The effects of NULL with NOT IN on Oracle transformations

IN and NOT IN subqueries are frequently used in Oracle. Jonathan Lewis explains how the optimizer handles NULL with IN and NOT IN.

The series so far:

  1. Transformations by the Oracle Optimizer
  2. The effects of NULL with NOT IN on Oracle transformations
  3. Oracle subquery caching and subquery pushing
  4. Oracle optimizer removing or coalescing subqueries

In my first article on transformations, I described how Oracle liked to minimize the number of query blocks that the optimizer had to handle. I presented the example of an IN subquery in the where clause that Oracle would rewrite as the equivalent EXISTS subquery before unnesting the subquery to produce a join. The join might be a semi-join or partial join but might include an in-line aggregate view, which might be further transformed by complex view merging. This article considers effects of NULL with NOT IN on Oracle transformations.

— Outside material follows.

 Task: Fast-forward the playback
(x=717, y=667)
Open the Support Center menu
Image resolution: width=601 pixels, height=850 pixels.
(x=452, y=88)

There are many more transformations that the optimizer can apply to subqueries, but before moving on to any of the more subtle and complicated transformations, it’s important to look at the effects of nulls and the impact they have when IN is changed to NOT IN.

To be or not to be

Or, to relate Hamlet’s question to subqueries and the optimizer: IN or NOT IN. Before pursuing the topic of subqueries any further, it’s important to keep in mind that there is an essential difference between IN subqueries and NOT IN subqueries. While NOT EXISTS is the opposite of EXISTS, NOT IN is not the exact opposite of IN and if you forget this you may end up rewriting a query in a way that produces the wrong results.

The problem is best explained with a basic definition followed by a simple example:

  • IN() is equivalent to equals ANY()
  • NOT IN() is equivalent to not equal to ALL()

Think about what happens if the result set of your subquery includes a NULL – to keep it simple you can start with a list of values rather than a subquery then consider the two expressions:

  • 3 IN (1, 3, 5, null)
  • 4 NOT IN (1, 3, 5, null)

The first expression expands to (3 = 1) or (3 = 3) or (3 = 5) or (3 = null).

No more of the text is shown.